Assigned task A: In the guide on running DeepSeek locally below, rewrite the paragraph beginning "DeepSeek releases its models as open weights" as a short bulleted list that keeps its main facts.
Assigned task B: Continue the guide on running DeepSeek locally below, starting after its last sentence.

Knowledge

Run DeepSeek locally

#AI

DeepSeek's open-weight reasoning models run on your own hardware, no API key required. Here is how to pull and run DeepSeek-R1 with Ollama, pick a size that fits your machine, and query it over HTTP.

Published by Mark van Eijk on July 1, 2026
Updated on July 1, 2026 · 2 minute read

  1. Install Ollama
  2. Pull and run DeepSeek-R1
  3. Pick a size that fits
  4. Query it over HTTP
  5. Run it for a team

DeepSeek releases its models as open weights, which means you can download DeepSeek-R1 and run it entirely on your own hardware. No account, no API key, no per-token bill, and your prompts never leave the machine. The easiest way to do it is with Ollama, which handles the download and serves the model over HTTP.

Install Ollama

If you don't already have it, install Ollama first:

curl -fsSL https://ollama.com/install.sh | sh

On macOS, brew install ollama or the desktop app work too. See run a local LLM with Ollama for the full setup.

Pull and run DeepSeek-R1

Run the model and Ollama downloads the weights on first use:

ollama run deepseek-r1

That default tag is a distilled model that fits most machines. DeepSeek-R1 is a reasoning model, so it thinks out loud inside <think> tags before giving its final answer. Ask it something with a few steps and you'll see the working:

>>> If a server handles 200 requests per second and each takes 40ms, how many run concurrently?

Pick a size that fits

DeepSeek ships in several distilled sizes. Choose the largest that fits in memory, since a model has to fit in RAM or VRAM to run well:

ollama run deepseek-r1:1.5b   # laptop / CPU friendly
ollama run deepseek-r1:7b     # modest GPU
ollama run deepseek-r1:14b    # mid-range GPU
ollama run deepseek-r1:32b    # high-end GPU
ollama run deepseek-r1:70b    # 40 GB+ VRAM

The small distilled versions are fine-tuned to imitate the full R1's reasoning, so you keep much of the behaviour at a fraction of the size. Check what you've downloaded and remove sizes you're done with:

ollama list
ollama rm deepseek-r1:1.5b

Query it over HTTP

Once it's pulled, the model is available on Ollama's API on port 11434, so any script or app can call it:

curl http://localhost:11434/api/generate -d '{
  "model": "deepseek-r1",
  "prompt": "List three causes of a slow database query.",
  "stream": false
}'

The response includes the reasoning trace as well as the answer. If you only want the final answer, strip everything up to and including the closing </think> tag before you display it.

Pixel coordinate grounding data
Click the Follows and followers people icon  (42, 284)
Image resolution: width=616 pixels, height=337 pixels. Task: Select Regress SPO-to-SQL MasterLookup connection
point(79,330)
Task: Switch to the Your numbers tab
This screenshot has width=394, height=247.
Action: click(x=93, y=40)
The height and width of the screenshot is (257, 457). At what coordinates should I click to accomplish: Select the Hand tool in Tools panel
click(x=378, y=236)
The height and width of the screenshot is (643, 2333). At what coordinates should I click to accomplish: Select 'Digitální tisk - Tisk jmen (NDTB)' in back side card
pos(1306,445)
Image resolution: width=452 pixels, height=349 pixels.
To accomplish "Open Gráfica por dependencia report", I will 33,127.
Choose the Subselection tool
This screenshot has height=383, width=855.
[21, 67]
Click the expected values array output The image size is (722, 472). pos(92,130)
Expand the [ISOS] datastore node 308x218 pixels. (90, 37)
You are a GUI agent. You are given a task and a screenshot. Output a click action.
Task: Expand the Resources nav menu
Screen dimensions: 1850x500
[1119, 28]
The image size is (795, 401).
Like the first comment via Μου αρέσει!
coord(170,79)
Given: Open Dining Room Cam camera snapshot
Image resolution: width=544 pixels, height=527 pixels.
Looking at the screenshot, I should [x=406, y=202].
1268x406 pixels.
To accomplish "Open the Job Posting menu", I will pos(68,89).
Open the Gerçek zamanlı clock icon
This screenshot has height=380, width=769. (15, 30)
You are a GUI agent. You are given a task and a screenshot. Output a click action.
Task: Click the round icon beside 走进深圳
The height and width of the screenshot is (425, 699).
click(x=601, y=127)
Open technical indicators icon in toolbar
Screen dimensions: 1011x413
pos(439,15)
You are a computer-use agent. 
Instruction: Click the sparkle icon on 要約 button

Answer section A:
- DeepSeek publishes its models as open weights, so DeepSeek-R1 can be downloaded and run entirely on your own hardware.
- You don't need an account, an API key, or a per-token bill.
- Your prompts never leave the machine.
- Ollama is the easiest way to do it, since it handles the download and serves the model over HTTP.

Answer section B:
Run it for a team

For shared use, put DeepSeek on a server with a GPU rather than a laptop. The steps are the same as any model: bind Ollama to all interfaces, then protect it with a reverse proxy and a token. The full hardening walkthrough — sizing the box, Nginx in front, TLS, firewalling the port — is in self-host an LLM on your own server.

Subscribe to our newsletter

Do you want to receive regular updates with fresh and exclusive content to learn more about web development, hosting, security and performance? Subscribe now!

Frequently asked questions

Which DeepSeek model size should I run?
Pick the largest that fits comfortably in memory. The distilled 1.5B and 7B variants run on a laptop or a modest GPU, 14B and 32B want a real GPU, and the full 70B needs 40 GB+ of VRAM. The distilled models are smaller versions fine-tuned to mimic the full R1's reasoning, and are the right starting point for most people.
What is the difference between DeepSeek-R1 and a normal chat model?
R1 is a reasoning model: it produces an explicit chain of thought (wrapped in <think> tags) before its final answer. That makes it stronger at maths, logic, and multi-step problems, but slower and more verbose than a standard chat model. For quick factual replies a smaller general model is often a better fit.
Can I run DeepSeek without a GPU?
Yes, the smaller distilled models (1.5B and 7B) run on CPU, just slowly. Inference speed on CPU is fine for occasional use but frustrating for anything interactive. A GPU, or an Apple Silicon Mac with unified memory, makes a large difference.
Is it safe to run DeepSeek locally with private data?
Running the open weights locally means your prompts never leave your machine, which is the main privacy advantage over a hosted API. The model weights themselves run offline once downloaded. As with any self-hosted service, the security work is in how you expose the API, not in the model.